NEOICHNOLOGY OF THE WHIP SCORPION PHRYNUS MARGINEMACULATA: INTERPRETING THE ROLE OF PREDATORY ARTHROPODS IN EARLY SOIL ECOSYSTEMS

Soils are highly buffered environments and were, therefore, one of the earliest terrestrial environments to be colonized in the Paleozoic. Modern soils contain diverse ecosystems that include micro- and macrofauna with a number of different feeding strategies. Among these modern soil animals are arthropod predators. Our knowledge of arthropod predators in Paleozoic soil ecosystems, however, is limited. Continental ichnofossils are well known from Paleozoic paleosols although many are of uncertain origin. Interpretation of these ichnofossils, including their tracemakers, the behaviors involved, and the environmental conditions that influenced their production requires the study of modern organisms.

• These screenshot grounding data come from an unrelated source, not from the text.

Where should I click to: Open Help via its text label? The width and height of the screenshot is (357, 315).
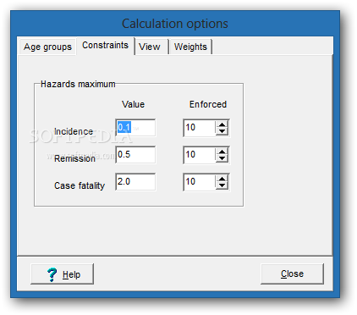71,274
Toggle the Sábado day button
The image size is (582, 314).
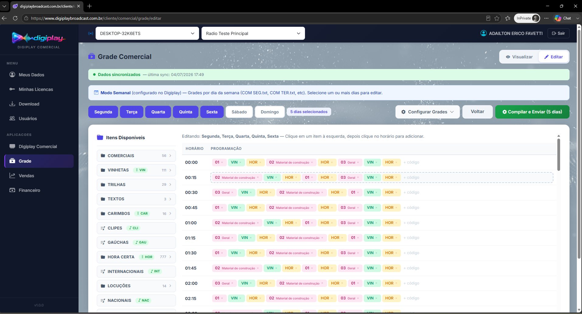click(239, 112)
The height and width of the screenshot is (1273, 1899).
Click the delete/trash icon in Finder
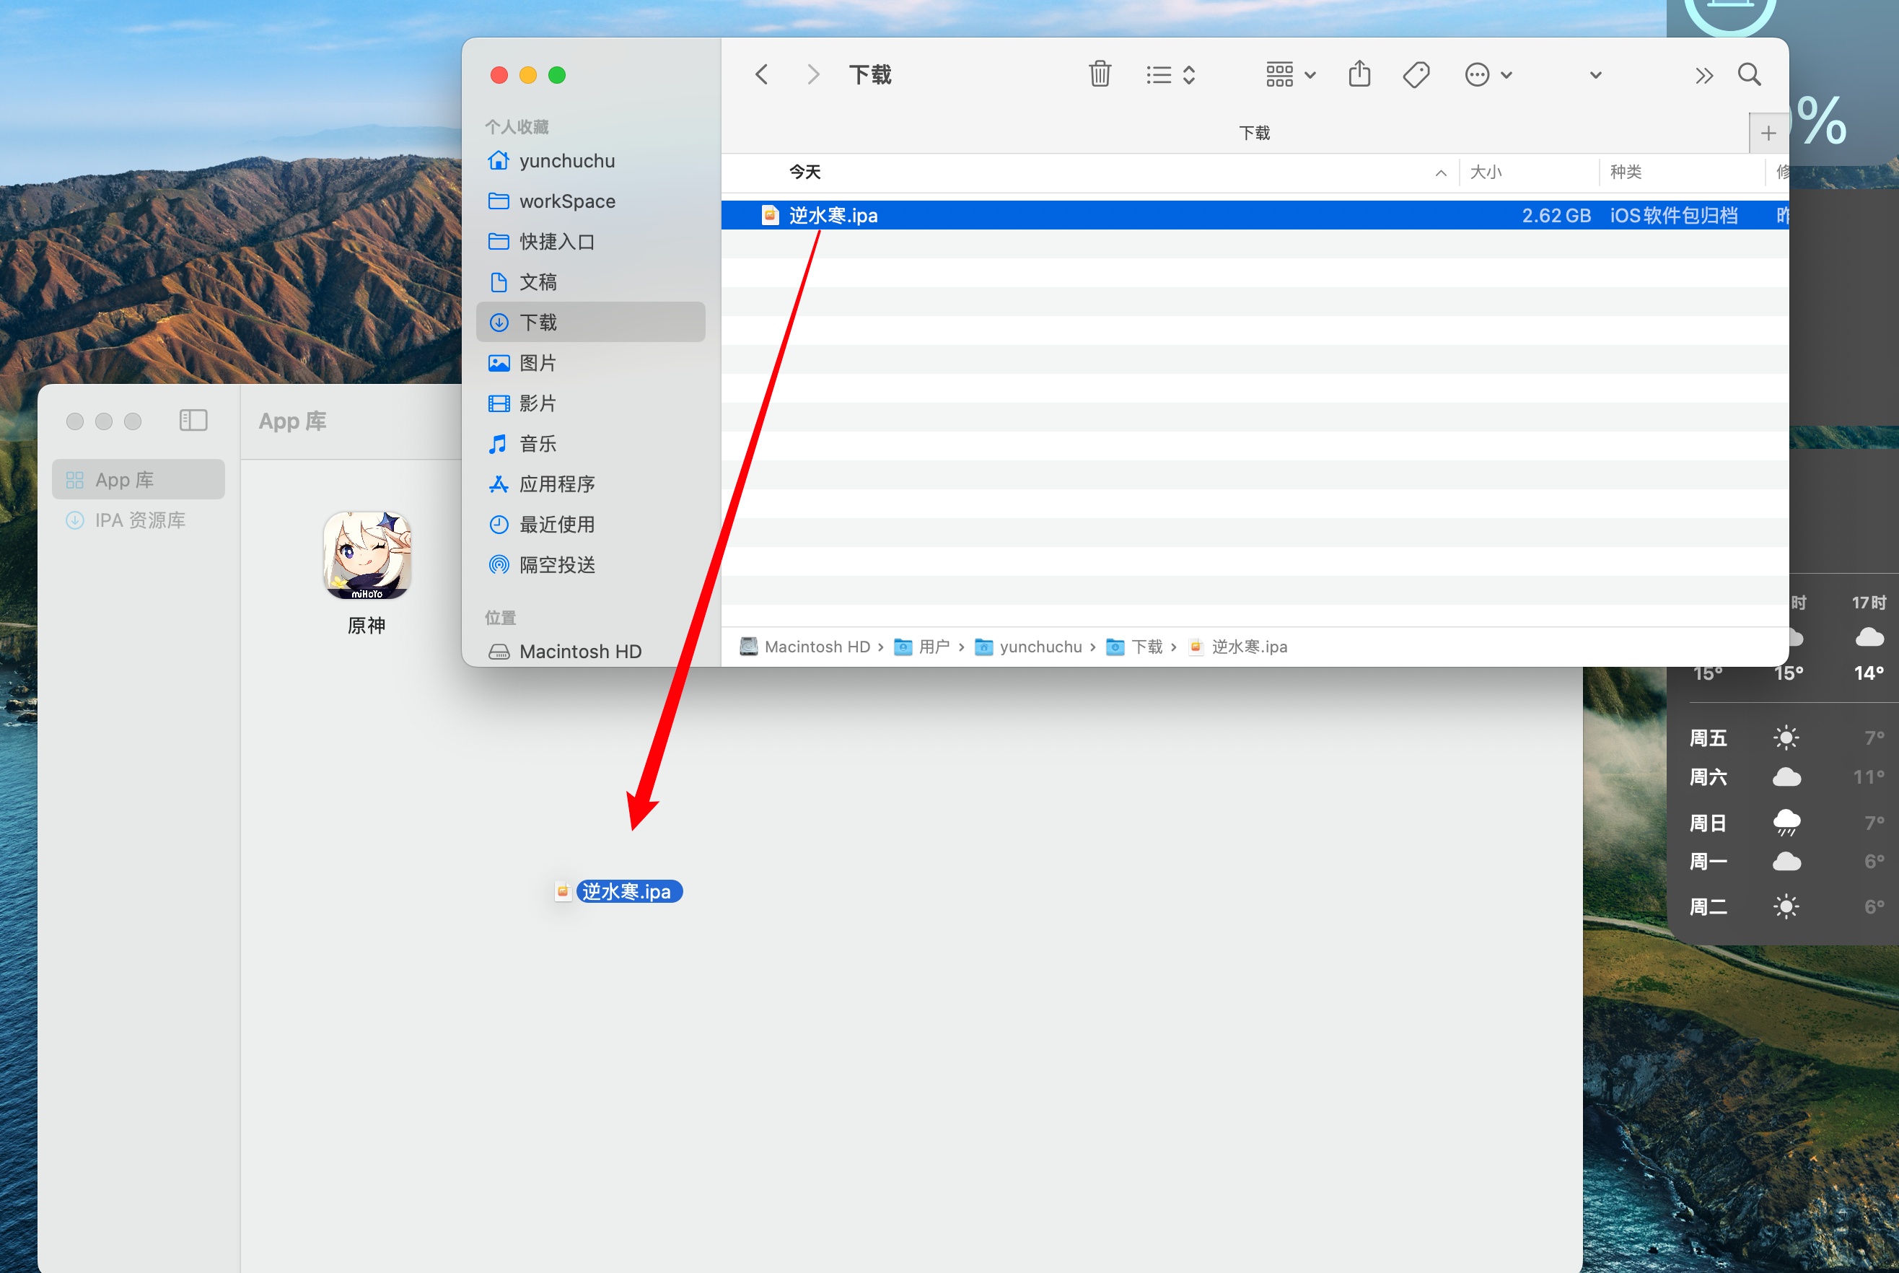tap(1101, 74)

This project involved the study of the predatory arthropod, Phrynus marginemaculata or giant whip scorpion (vinegaroon), in order to describe its burrowing behaviors and resulting burrow morphologies. The animals were placed into large, sediment-filled terrariums under stable air temperature and moisture conditions for two- to three-week periods. After the animals were removed, open burrows were cast with plaster, excavated, and described. Detailed descriptions of the subsurface structures included basic architecture, bioglyphs, complexity, and tortuosity. Additional experiments were run with variations in soil composition, density, and moisture to determine thee animal’s behavioral response to different environmental conditions. The biogenic structures produced by the whip scorpions consisted of U-shaped burrows, spiraling shafts, and boxworks composed of branching, interconnected shafts and tunnels with multiple surface openings. The results of this study show that whip scorpions produce unique three dimensional biogenic structures that possess architectural and surficial properties that can be distinguished to distinguish them from the burrows of other soil organisms. Data collected from these and similar experiments can be applied to ichnofossil assemblages found in Paleozoic paleosols in order to better interpret the paleoecology of these ancient soil ecosystems. Examination of variations in trace morphology due to environmental change will also allow for the interpretation of soil consistency, soil moisture, and relative sedimentation rates.